Every entry should be repeated exactly. Omit the pictures.

[Dataset entries]
== == ==

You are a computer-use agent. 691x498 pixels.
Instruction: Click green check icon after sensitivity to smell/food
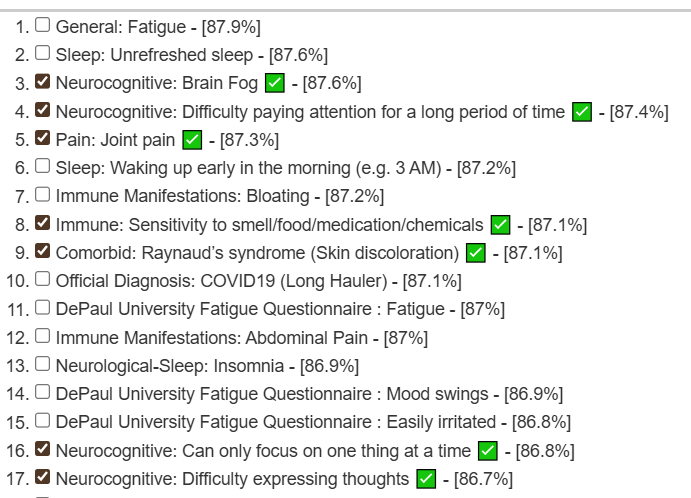coord(501,225)
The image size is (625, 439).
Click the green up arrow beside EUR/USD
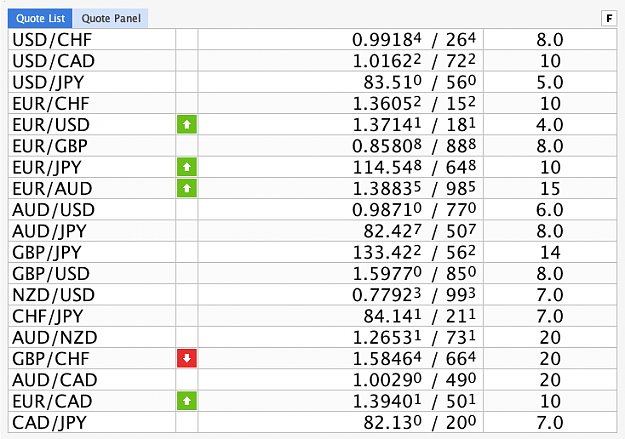click(x=187, y=125)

== == ==

• EXERCISE RESPONSE
You are a computer-use agent. 691x498 pixels.
Instruction: Click green check icon after sensitivity to smell/food
coord(501,225)
The image size is (625, 439).
Click the green up arrow beside EUR/USD
click(x=187, y=125)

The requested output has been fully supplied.